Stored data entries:
- - - -
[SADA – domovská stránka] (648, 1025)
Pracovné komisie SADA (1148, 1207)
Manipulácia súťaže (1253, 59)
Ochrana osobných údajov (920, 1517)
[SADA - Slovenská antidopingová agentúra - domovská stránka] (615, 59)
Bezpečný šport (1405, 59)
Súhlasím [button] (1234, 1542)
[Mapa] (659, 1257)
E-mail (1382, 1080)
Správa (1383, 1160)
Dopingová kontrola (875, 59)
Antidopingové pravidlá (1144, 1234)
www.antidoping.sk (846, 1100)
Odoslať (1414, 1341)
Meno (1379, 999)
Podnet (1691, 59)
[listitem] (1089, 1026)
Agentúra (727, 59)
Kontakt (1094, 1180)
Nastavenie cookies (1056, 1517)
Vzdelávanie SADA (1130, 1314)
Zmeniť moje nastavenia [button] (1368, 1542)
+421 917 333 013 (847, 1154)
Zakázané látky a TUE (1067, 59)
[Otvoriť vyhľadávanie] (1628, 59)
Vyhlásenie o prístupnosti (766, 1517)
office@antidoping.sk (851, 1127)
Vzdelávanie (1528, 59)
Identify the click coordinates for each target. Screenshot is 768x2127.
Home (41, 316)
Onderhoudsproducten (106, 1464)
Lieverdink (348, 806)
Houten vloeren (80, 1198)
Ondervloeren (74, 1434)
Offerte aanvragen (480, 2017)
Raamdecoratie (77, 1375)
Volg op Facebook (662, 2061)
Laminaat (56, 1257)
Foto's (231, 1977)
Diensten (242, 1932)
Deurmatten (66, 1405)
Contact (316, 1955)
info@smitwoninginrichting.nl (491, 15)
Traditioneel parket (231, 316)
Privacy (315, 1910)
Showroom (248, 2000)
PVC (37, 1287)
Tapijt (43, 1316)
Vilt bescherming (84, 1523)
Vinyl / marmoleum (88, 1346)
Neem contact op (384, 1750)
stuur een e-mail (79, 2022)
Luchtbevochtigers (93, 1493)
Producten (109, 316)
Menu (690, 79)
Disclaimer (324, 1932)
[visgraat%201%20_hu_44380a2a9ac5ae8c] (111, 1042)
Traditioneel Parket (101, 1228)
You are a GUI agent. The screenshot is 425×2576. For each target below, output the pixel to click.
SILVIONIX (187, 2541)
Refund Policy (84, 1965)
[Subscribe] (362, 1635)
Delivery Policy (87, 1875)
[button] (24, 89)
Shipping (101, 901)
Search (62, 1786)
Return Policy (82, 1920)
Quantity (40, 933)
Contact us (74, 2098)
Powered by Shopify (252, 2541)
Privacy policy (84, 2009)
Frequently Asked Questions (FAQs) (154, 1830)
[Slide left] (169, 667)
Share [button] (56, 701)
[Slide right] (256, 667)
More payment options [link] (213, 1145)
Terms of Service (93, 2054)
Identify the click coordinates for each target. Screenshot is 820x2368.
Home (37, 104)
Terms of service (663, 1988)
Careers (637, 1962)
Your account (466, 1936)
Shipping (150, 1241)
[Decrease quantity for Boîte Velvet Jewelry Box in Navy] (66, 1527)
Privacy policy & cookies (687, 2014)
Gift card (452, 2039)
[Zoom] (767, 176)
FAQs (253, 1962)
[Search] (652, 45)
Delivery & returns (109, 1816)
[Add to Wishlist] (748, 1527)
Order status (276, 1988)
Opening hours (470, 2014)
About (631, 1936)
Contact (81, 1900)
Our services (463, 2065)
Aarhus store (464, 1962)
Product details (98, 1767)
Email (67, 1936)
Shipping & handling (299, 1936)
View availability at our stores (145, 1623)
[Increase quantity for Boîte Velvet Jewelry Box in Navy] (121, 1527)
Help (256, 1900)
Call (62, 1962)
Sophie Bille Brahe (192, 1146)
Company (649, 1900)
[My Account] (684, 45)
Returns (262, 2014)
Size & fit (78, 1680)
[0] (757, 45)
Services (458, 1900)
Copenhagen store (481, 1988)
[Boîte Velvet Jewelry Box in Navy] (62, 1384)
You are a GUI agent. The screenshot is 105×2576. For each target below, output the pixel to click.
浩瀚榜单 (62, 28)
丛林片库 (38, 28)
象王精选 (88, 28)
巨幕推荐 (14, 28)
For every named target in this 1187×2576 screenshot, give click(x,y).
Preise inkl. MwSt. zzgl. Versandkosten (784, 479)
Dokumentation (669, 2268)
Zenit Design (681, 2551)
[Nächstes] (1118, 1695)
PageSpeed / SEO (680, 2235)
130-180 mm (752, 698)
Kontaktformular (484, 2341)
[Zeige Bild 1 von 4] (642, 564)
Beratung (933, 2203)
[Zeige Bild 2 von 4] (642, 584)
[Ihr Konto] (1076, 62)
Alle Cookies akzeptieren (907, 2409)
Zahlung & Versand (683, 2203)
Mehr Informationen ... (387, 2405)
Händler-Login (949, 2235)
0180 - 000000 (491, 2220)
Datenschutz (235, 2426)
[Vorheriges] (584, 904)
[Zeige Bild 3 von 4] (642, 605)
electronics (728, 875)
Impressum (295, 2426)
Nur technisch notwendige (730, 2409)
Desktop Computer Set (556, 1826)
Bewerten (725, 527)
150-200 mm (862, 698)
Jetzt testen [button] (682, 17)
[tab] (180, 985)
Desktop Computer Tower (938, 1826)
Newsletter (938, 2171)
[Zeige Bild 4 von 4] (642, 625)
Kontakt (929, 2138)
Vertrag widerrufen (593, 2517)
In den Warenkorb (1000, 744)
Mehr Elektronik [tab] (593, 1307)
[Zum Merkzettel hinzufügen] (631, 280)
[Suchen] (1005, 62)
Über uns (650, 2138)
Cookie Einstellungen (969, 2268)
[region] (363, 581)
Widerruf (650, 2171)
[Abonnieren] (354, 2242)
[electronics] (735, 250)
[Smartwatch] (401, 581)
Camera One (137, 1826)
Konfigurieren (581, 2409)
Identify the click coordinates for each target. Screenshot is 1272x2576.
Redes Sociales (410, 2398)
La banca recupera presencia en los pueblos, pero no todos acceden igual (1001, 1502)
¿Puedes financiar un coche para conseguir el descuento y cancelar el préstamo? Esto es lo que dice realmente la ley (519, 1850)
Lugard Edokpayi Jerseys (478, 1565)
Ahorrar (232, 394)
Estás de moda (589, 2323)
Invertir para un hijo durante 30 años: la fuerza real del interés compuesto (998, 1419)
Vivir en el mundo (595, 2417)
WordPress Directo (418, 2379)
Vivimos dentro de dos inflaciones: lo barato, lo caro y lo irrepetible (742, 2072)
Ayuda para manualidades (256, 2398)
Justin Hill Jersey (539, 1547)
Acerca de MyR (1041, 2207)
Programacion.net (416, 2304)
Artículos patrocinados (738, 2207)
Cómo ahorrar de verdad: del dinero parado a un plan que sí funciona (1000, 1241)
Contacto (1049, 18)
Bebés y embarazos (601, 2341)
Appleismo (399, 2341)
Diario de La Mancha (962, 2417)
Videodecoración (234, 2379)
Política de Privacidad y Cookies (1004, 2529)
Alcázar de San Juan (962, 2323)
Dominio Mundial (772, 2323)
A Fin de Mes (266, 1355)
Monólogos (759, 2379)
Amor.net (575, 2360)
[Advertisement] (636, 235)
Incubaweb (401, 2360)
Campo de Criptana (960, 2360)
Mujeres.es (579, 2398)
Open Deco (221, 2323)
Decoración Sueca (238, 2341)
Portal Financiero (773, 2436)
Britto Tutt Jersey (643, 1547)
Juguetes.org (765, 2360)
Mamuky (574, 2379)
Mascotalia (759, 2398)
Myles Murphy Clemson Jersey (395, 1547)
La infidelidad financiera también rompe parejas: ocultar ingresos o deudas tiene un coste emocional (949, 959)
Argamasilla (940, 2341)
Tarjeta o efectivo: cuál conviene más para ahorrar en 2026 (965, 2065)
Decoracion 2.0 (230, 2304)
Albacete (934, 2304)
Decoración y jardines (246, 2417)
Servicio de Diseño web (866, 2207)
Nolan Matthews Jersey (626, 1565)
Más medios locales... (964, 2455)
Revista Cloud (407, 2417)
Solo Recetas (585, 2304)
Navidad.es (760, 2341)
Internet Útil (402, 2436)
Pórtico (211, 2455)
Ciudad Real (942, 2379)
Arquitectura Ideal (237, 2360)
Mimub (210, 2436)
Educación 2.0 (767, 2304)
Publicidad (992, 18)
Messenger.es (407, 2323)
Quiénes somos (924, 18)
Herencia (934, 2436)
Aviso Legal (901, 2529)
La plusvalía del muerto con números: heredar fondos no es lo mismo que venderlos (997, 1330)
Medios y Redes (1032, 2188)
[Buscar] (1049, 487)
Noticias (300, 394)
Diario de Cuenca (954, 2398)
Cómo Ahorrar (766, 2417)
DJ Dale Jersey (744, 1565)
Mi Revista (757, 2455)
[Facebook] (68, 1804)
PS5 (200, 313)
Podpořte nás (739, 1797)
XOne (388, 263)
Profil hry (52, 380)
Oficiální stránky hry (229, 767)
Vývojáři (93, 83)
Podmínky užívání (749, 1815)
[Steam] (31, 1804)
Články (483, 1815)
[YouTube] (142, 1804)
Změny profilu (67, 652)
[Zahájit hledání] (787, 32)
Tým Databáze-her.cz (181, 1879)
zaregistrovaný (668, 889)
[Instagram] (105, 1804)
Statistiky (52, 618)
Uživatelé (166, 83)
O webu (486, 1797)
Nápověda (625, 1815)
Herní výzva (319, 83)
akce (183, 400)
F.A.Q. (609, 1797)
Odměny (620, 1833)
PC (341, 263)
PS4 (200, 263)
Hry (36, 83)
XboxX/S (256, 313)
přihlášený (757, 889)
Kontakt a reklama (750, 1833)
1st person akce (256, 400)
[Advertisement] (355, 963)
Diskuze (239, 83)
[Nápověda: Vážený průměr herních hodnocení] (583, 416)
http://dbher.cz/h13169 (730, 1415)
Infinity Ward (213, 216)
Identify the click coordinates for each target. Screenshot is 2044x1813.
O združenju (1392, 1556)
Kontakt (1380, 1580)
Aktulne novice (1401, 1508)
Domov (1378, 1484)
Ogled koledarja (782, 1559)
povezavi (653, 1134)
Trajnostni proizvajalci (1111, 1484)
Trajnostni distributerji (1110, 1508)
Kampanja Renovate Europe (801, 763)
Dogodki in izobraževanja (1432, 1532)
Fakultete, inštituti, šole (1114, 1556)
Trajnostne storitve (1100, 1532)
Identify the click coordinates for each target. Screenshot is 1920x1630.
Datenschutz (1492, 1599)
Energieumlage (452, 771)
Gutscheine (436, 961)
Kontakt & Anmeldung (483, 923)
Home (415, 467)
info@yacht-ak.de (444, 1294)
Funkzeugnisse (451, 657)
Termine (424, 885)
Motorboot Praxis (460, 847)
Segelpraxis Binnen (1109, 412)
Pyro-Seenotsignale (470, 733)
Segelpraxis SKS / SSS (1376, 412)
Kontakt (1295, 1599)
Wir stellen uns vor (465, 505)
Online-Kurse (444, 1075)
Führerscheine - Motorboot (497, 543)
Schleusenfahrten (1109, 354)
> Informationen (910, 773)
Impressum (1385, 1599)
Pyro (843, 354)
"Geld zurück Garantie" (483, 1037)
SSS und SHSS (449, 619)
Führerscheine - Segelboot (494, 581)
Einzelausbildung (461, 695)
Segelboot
- - - -
» **Your instructions**:
Using the entries above, repeat only the lines from the one containing "Kontakt a reklama (750, 1833)" through the one containing "Pyro-Seenotsignale (470, 733)", end lines included.

» **Reply**:
Kontakt a reklama (750, 1833)
1st person akce (256, 400)
[Advertisement] (355, 963)
Diskuze (239, 83)
[Nápověda: Vážený průměr herních hodnocení] (583, 416)
http://dbher.cz/h13169 (730, 1415)
Infinity Ward (213, 216)
Identify the click coordinates for each target. Screenshot is 2044x1813.
O združenju (1392, 1556)
Kontakt (1380, 1580)
Aktulne novice (1401, 1508)
Domov (1378, 1484)
Ogled koledarja (782, 1559)
povezavi (653, 1134)
Trajnostni proizvajalci (1111, 1484)
Trajnostni distributerji (1110, 1508)
Kampanja Renovate Europe (801, 763)
Dogodki in izobraževanja (1432, 1532)
Fakultete, inštituti, šole (1114, 1556)
Trajnostne storitve (1100, 1532)
Identify the click coordinates for each target. Screenshot is 1920x1630.
Datenschutz (1492, 1599)
Energieumlage (452, 771)
Gutscheine (436, 961)
Kontakt & Anmeldung (483, 923)
Home (415, 467)
info@yacht-ak.de (444, 1294)
Funkzeugnisse (451, 657)
Termine (424, 885)
Motorboot Praxis (460, 847)
Segelpraxis Binnen (1109, 412)
Pyro-Seenotsignale (470, 733)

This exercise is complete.